Citaram-se livros, acontecimentos, factos da sua vida.

            Ouviu-se Vergílio falando de si próprio.

            Lembrei-me então de uma delicada história que me contou um amigo seu.

            Lembrei-me das “Cartas a Sandra”.

                                 

            Essa “Sandra” de quem os amigos lhe davam notícias escrevendo-lhe, ou, contando-lhe quando com ele se encontravam: “Vi a Sandra” – continua linda, etérea”.

            “Cartas a Sandra” estava anunciado como último dos seus livros.

            Se eu pudesse mudar alguma coisa no destino de alguém teria feito que Vergilio Ferreira tivesse escolhido para título do seu último livro: - “encontro com Sandra”.

            Enquanto apontava estas ideias que muitas vezes me apanham desprevenida e até me surpreendem – ouvi a notícia da morte duma grande escritora francesa: Marguerite Duras.

            Tem uma obra enorme que lamentavelmente conheço mal.

            “Hiroxima meu Amor” – é quase só a minha referência.
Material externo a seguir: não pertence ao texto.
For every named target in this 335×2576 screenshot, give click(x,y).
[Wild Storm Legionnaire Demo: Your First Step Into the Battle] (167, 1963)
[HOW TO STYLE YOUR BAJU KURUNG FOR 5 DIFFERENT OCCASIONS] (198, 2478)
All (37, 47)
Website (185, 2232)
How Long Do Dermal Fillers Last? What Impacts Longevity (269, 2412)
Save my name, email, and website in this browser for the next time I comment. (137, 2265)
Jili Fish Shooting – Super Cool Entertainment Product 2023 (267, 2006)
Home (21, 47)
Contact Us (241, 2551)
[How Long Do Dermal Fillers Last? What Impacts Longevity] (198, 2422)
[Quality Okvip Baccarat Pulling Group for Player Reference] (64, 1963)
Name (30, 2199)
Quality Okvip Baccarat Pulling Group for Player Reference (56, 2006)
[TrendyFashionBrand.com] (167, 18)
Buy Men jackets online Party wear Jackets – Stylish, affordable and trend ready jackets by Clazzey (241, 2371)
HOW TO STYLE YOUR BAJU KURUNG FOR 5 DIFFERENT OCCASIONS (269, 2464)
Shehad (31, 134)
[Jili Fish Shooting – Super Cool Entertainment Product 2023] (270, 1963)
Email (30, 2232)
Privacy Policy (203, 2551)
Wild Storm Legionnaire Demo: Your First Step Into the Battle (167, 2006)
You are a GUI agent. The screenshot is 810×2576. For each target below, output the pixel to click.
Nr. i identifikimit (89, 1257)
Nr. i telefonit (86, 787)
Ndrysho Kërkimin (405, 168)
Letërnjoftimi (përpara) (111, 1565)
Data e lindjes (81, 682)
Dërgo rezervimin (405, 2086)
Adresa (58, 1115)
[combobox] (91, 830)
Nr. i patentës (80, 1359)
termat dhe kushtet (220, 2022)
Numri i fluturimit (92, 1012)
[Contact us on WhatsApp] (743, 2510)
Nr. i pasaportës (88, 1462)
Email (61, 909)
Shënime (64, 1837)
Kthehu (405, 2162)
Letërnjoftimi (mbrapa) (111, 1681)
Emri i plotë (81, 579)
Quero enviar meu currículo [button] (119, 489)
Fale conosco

No entanto há frases, há pensamentos seus que valem como definições de obras e, até, de vidas.

            Foi Marguerite Duras quem afirmou: “ Não preciso ser célebre se não tiver liberdade para dizer o que penso”.

            Apetece-me, hoje, acreditar que foi pensando em seres assim reais, ou, “Sandras” mais reais ainda – porque sonhadas – que personagens criados por Vergilio Ferreira dizem frases como:

            “Vou-te amar até no infinito da tua perfeição”

            ou:

            “Eu te baptizo em nome da Terra dos astros e da perfeição”.

            É que Marguerite disse o que “Sandra” se calhar, também poderia ter dito:

            “é terrível escrever

            é o que chamo de maravilhosa desdita”.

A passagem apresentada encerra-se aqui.